Task objective: Would you quote the material below from its first line through the line containing "This screenshot has height=344, width=612.", exactly and with both ends included?

Source material:
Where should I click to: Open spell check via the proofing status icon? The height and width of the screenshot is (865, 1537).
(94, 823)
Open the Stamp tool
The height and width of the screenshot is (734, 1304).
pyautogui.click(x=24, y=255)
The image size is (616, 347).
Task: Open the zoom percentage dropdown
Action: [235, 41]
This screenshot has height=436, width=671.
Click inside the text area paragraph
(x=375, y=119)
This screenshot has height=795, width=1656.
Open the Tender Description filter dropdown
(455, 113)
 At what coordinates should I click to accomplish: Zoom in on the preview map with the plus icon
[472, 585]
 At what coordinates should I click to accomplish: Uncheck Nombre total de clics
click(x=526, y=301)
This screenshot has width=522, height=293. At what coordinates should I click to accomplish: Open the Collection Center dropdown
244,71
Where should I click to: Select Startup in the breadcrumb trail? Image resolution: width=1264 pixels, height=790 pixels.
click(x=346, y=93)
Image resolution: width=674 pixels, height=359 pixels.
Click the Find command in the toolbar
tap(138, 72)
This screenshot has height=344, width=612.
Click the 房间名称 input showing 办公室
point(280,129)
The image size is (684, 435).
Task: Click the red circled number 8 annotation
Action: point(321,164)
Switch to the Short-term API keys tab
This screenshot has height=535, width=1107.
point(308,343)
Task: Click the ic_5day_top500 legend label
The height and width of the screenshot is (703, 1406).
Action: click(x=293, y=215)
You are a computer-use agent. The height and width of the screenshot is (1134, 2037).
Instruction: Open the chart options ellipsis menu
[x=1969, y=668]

Written answer:
Where should I click to: Open spell check via the proofing status icon? The height and width of the screenshot is (865, 1537).
(94, 823)
Open the Stamp tool
The height and width of the screenshot is (734, 1304).
pyautogui.click(x=24, y=255)
The image size is (616, 347).
Task: Open the zoom percentage dropdown
Action: [235, 41]
This screenshot has height=436, width=671.
Click inside the text area paragraph
(x=375, y=119)
This screenshot has height=795, width=1656.
Open the Tender Description filter dropdown
(455, 113)
 At what coordinates should I click to accomplish: Zoom in on the preview map with the plus icon
[472, 585]
 At what coordinates should I click to accomplish: Uncheck Nombre total de clics
click(x=526, y=301)
This screenshot has width=522, height=293. At what coordinates should I click to accomplish: Open the Collection Center dropdown
244,71
Where should I click to: Select Startup in the breadcrumb trail? Image resolution: width=1264 pixels, height=790 pixels.
click(x=346, y=93)
Image resolution: width=674 pixels, height=359 pixels.
Click the Find command in the toolbar
tap(138, 72)
This screenshot has height=344, width=612.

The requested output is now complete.